• **WHAT YOU NEED TO DO**
Print the rows from the line with "Click the drive icon in tree view" up to and including the line with "This screenshot has height=270, width=462.", word for word, leaving out the pictures.

• **INPUT ROWS**
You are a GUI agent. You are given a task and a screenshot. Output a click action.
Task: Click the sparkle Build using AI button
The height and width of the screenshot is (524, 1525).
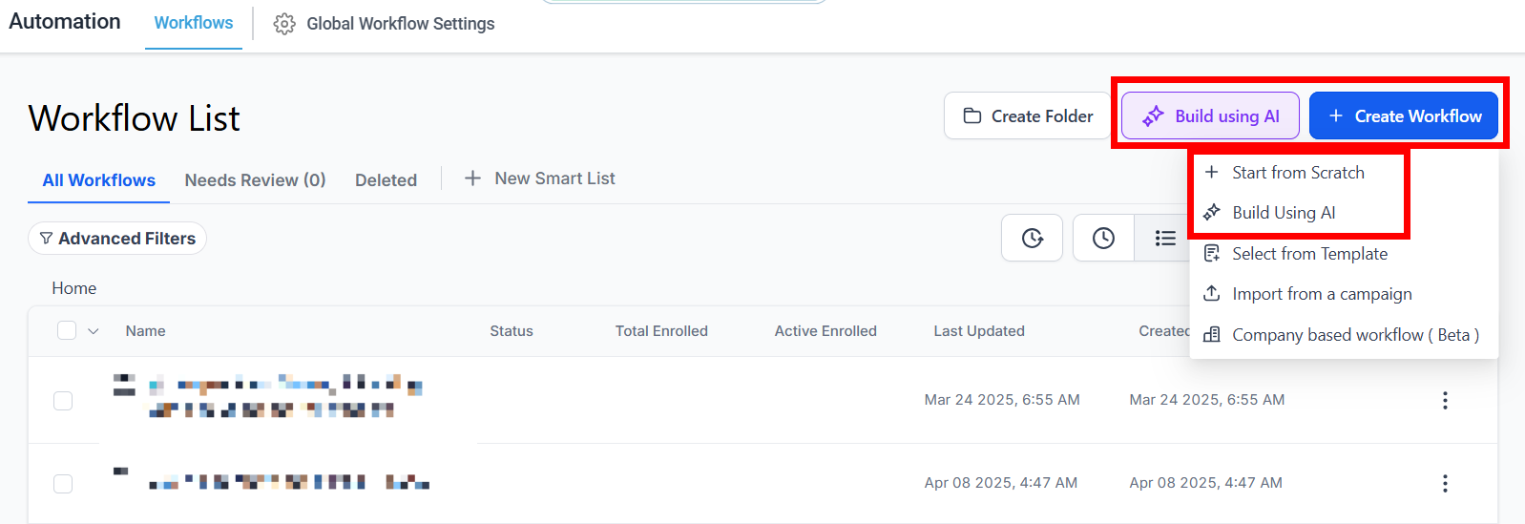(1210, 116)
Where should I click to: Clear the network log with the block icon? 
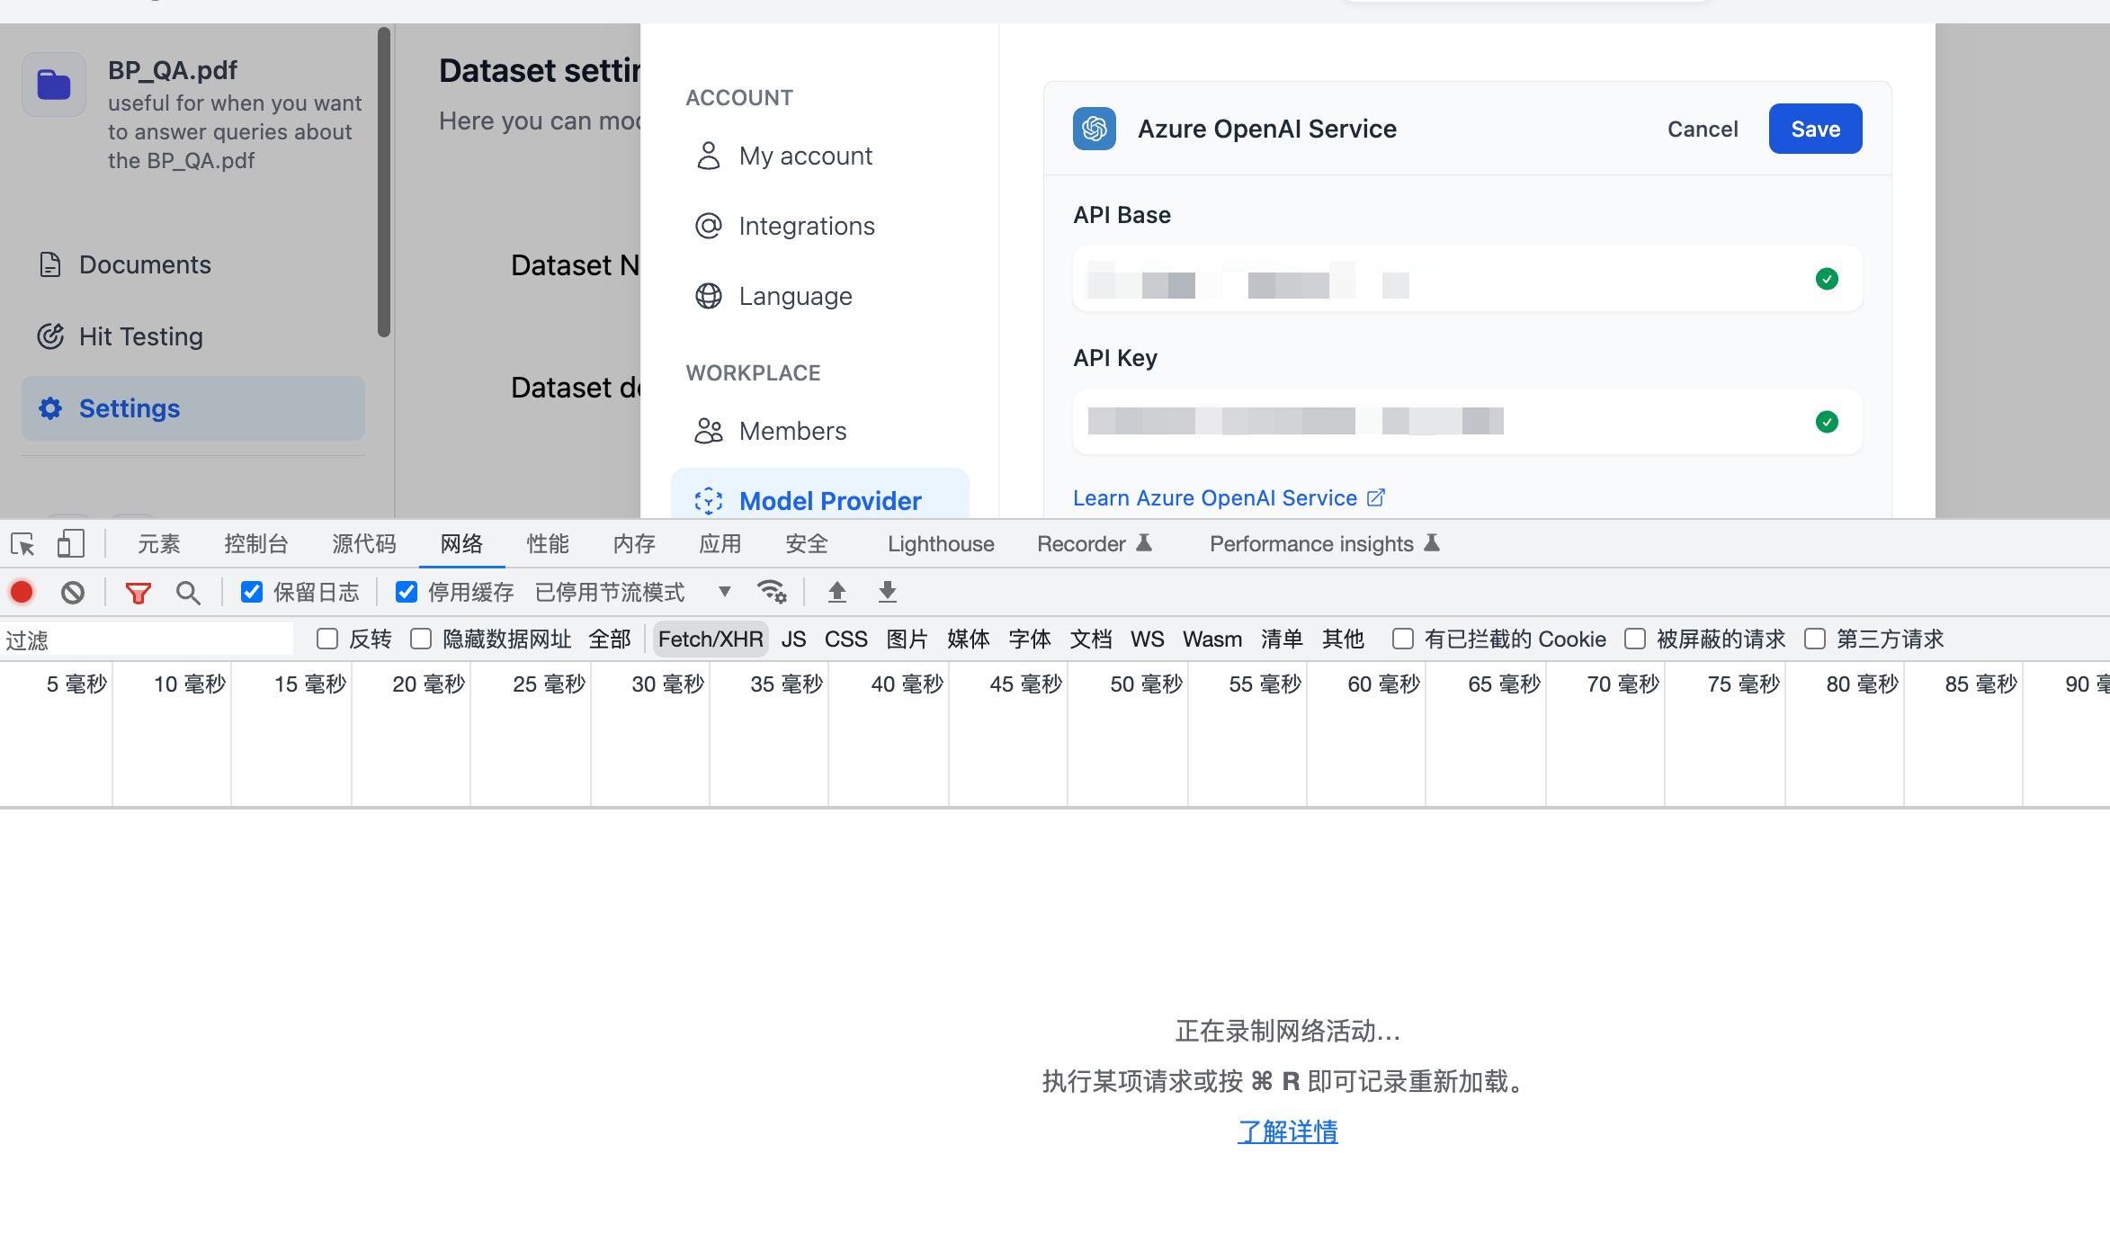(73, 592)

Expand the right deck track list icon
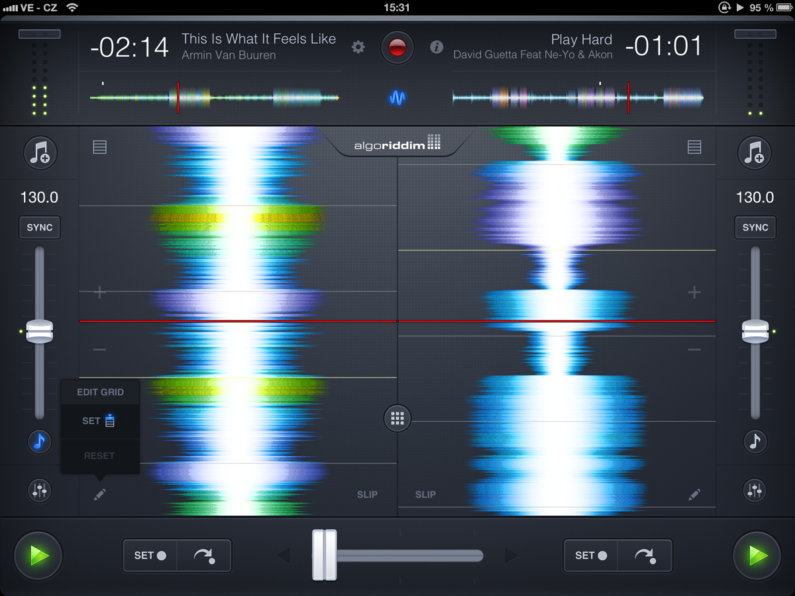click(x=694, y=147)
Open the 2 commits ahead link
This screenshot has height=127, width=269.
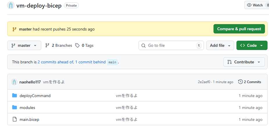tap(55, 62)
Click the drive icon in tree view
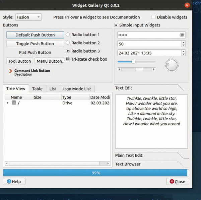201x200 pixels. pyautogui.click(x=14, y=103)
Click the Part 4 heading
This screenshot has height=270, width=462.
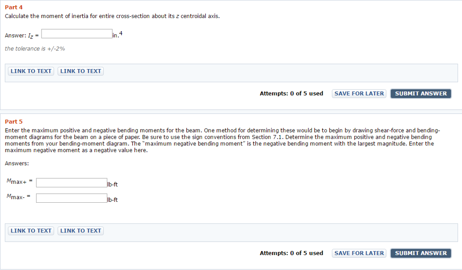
...
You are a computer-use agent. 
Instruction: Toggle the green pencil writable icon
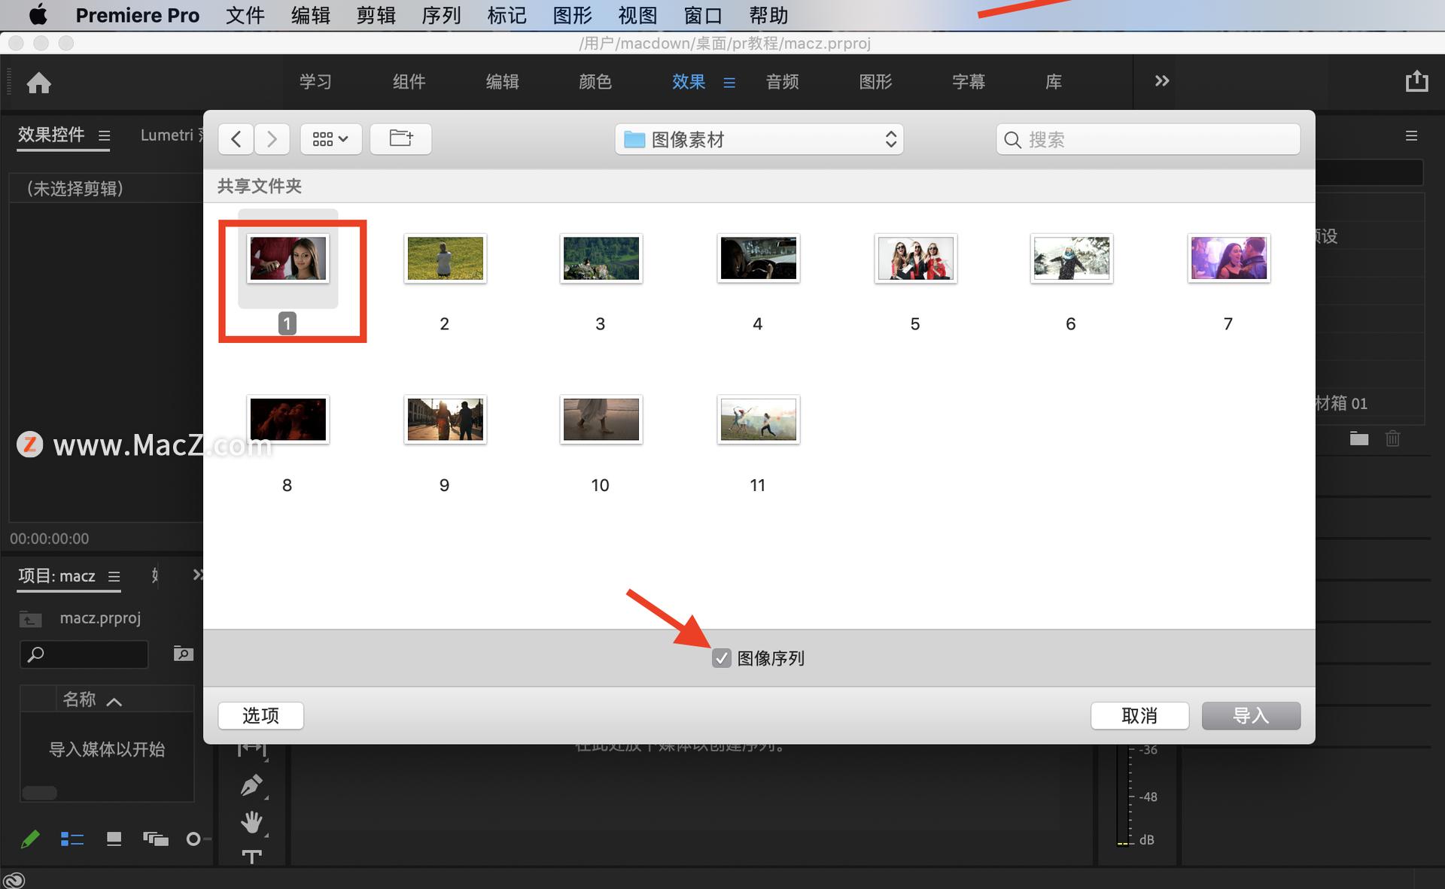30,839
==
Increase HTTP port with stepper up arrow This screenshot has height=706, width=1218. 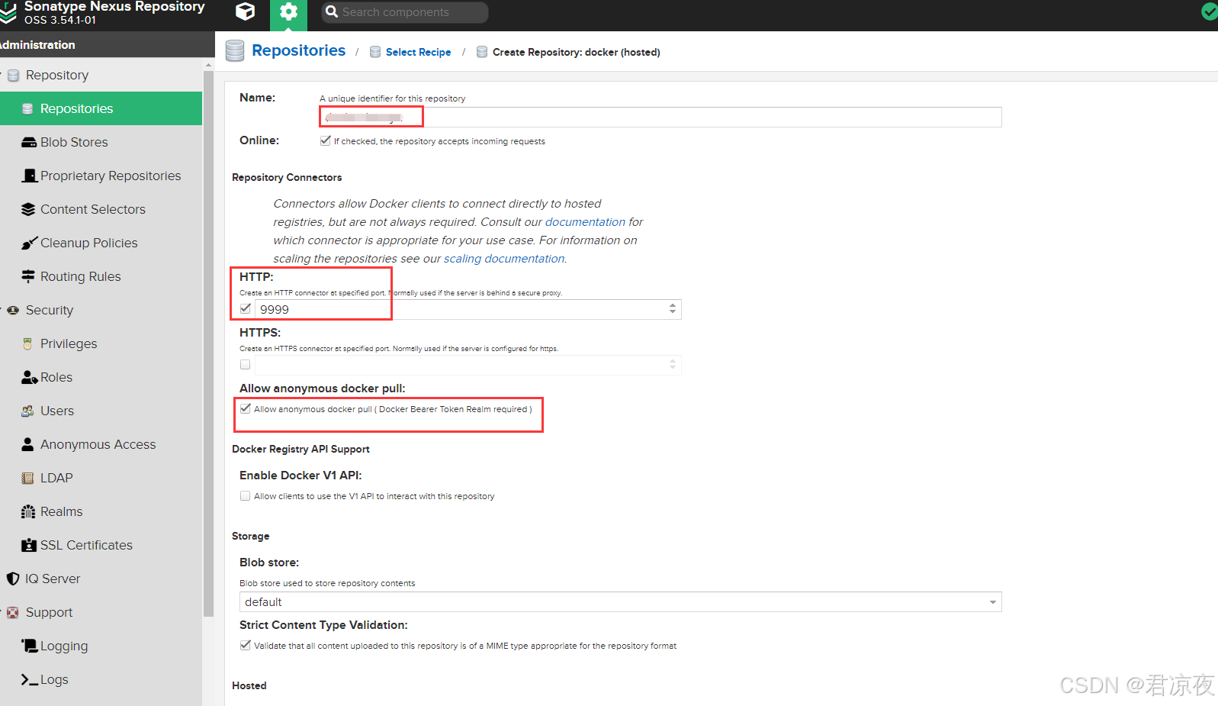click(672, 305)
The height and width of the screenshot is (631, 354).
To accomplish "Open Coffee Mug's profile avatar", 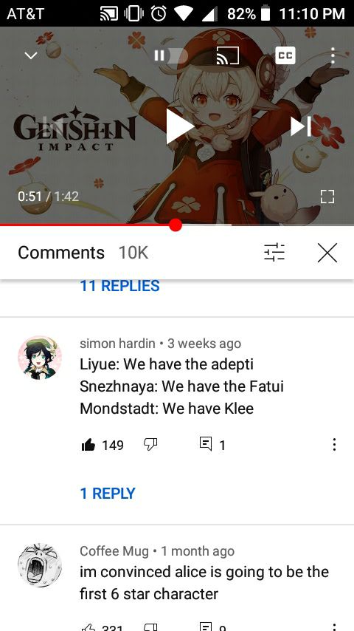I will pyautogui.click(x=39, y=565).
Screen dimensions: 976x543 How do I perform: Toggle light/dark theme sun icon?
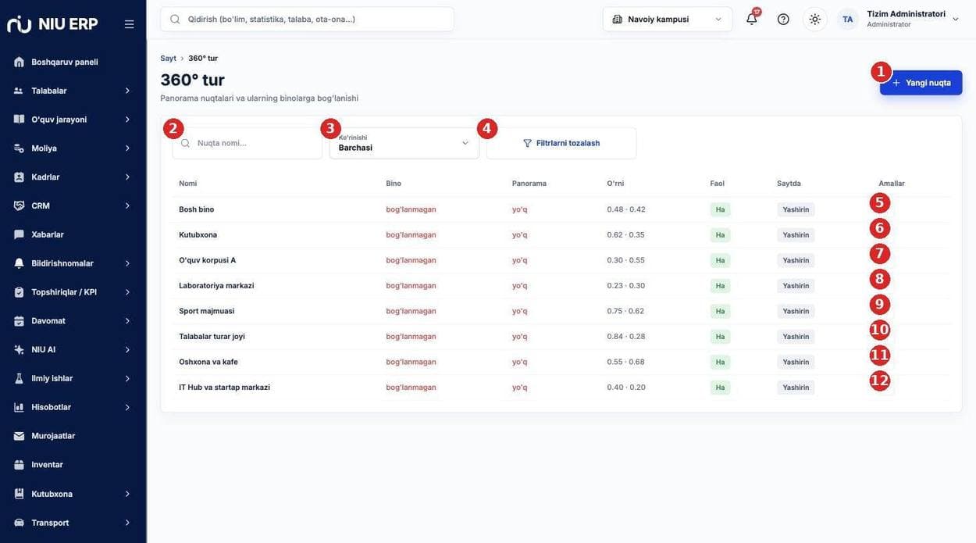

• **EXPECTED ANSWER**
Click the drive icon in tree view
201x200 pixels. pyautogui.click(x=14, y=103)
Click the Part 4 heading
This screenshot has height=270, width=462.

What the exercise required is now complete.